Feminism is one of the oldest movements in global history. There’s no single definition, but feminism boils down to ending gender discrimination and bringing about gender equality. Within this goal, there are many types of feminism. Instead of describing them in isolation from each other, feminism can be divided into “waves.”
The wave metaphor is the most common explanation for feminism’s movements, though it’s not without flaws. It can oversimplify a complicated history of values, ideas, and people that are often in conflict with each other. With this simplification, one might think feminism’s history is a straightforward arc. The reality is much messier. There are many sub-movements building on (and fighting with) each other. That being said, the wave metaphor is a useful starting point. It doesn’t tell the whole story, but it helps outline it. There are four waves:
The first wave
The first wave in the late 19th-century was not the first appearance of feminist ideals, but it was the first real political movement for the Western world. In 1792, Mary Wollstonecraft published the revolutionary Vindication of the Rights of Woman. In 1848, about 200 women met in a church. They came up with 12 resolutions asking for specific rights, such as the right to vote. Reproductive rights also became an important issue for early feminists. After years of feminist activism, Congress finally passed the 19th amendment in 1920 and gave women the vote. This was almost 30 years after New Zealand became the first country where women could vote.
First-wave feminism had a fairly simple goal: have society recognize that women are humans, not property. While the leaders of 1st-wave feminism were abolitionists, their focus was on white women’s rights. This exclusion would haunt feminism for years to come.
The second wave
Second-wave feminism took place in the 1960s and ‘70s. It built on first-wave feminism and challenged what women’s role in society should be. Inspired by the Civil Rights movement and protests against the Vietnam War, activists focused on the institutions that held women back. This meant taking a closer look at why women were oppressed. Traditional gender and family roles were questioned. Queer theory became more established. There were major victories in this era including the Equal Pay Act of 1963, Roe v. Wade in 1973, and other Supreme Court cases.

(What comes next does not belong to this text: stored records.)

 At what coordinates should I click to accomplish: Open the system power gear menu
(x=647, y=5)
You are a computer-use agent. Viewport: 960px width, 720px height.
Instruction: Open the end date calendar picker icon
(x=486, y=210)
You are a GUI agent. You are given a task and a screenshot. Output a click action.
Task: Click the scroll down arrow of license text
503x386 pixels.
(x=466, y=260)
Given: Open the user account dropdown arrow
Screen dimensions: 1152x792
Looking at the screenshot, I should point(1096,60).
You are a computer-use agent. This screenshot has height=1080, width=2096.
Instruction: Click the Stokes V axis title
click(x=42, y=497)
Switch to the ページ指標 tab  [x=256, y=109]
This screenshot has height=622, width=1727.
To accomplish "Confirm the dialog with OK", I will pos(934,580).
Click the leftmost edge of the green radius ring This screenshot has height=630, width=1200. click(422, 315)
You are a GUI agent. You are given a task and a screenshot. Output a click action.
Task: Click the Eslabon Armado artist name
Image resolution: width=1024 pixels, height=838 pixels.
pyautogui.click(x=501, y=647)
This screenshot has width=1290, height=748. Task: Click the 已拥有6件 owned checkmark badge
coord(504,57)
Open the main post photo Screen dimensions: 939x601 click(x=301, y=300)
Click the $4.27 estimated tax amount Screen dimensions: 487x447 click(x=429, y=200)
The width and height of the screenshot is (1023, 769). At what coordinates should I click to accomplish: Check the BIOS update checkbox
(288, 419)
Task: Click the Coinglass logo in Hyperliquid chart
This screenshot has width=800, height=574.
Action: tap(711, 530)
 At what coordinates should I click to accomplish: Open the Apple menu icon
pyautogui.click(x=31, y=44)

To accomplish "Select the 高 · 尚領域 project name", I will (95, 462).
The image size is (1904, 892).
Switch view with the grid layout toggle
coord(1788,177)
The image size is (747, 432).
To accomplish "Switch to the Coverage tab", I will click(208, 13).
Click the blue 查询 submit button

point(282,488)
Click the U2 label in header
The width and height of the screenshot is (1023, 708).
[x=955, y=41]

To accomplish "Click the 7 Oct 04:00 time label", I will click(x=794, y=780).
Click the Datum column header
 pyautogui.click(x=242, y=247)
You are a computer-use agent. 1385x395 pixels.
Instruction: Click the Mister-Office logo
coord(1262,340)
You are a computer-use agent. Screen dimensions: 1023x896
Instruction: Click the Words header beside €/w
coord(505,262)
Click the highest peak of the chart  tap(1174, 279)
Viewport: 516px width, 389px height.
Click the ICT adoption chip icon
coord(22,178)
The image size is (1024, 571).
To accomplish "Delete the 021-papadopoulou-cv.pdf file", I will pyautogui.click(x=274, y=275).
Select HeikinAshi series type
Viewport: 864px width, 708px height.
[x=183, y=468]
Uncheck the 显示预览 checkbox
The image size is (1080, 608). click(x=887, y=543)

Three main types of feminism emerged: mainstream/liberal, radical, and cultural. Mainstream feminism focused on institutional reforms, which meant reducing gender discrimination, giving women access to male-dominated spaces, and promoting equality. Radical feminism wanted to reshape society entirely, saying that the system was inherently patriarchal and only an overhaul would bring liberation. It resisted the belief that men and women were basically the same. Cultural feminism had a similar view and taught that there’s a “female essence” that’s distinct from men.
The third wave
Thanks to the institutional victories of second-wave feminism, women enjoyed more rights and power going into the 1990s. They were able to think about other aspects of their identity, welcoming individuality and rebellion. This was an era of reclaiming. Important cultural touchstones include Eve Ensler’s The Vagina Monologues, the Guerilla Girls, and punk rock riot grrls. Many women more freely expressed their sexuality in how they spoke, dressed, and acted. This sometimes bewildered 2nd-wave feminists, many of whom had resisted traditional femininity. While many ideas and mini-movements swirled around in this time, the one “rule” was that there weren’t rules. A woman should choose how she lived her life.
Third-wave feminism also became more conscious of race. Kimberle Crenshaw, a gender and critical-race scholar, coined the phrase “intersectionality” in 1989. The term refers to how different kinds of oppression – like those based on gender and race – intersect with each other. While mainstream first and second-wave feminism had largely ignored or neglected racial disparities within gender, the Third wave paid more attention. The phrase “third-wave feminism” was coined in 1992 by Rebecca Walker, a 23-year old Black bisexual woman. When the internet became more commonplace, it was even easier to hear perspectives and ideas from feminists around the world. Feminism was expanding.
The fourth wave
Some people think we’re still in the third wave of feminism since the fourth wave isn’t so much of a shift as the continued growth of the movement. However, with the MeToo movement and a resurgence of attacks on women’s rights, many believe we’re living in a new wave. Social media activism has propelled the movement firmly into the technological age. It builds on the third wave’s emphasis on inclusivity and asks hard questions about what empowerment, equality, and freedom really mean.
Fourth-wave feminism continues to reckon with intersectionality. Critics of “white feminism,” which ignores the unique struggles of women of color, expose how non-white feminists and ideas have been – and continue to be – suppressed. Trans rights are a big part of the conversation, too. Feminism has often been an unwelcoming and hostile place for trans women and others who reject the gender binary. Many fourth-wave feminists are working to combat this exclusion. As with every wave before it (and any wave that comes after it), the fourth wave is complex. It encompasses many movements that both complement and clash with each other. This tension is unavoidable. While some types of feminism can have harmful impacts, having a variety of voices makes feminism more inclusive and successful.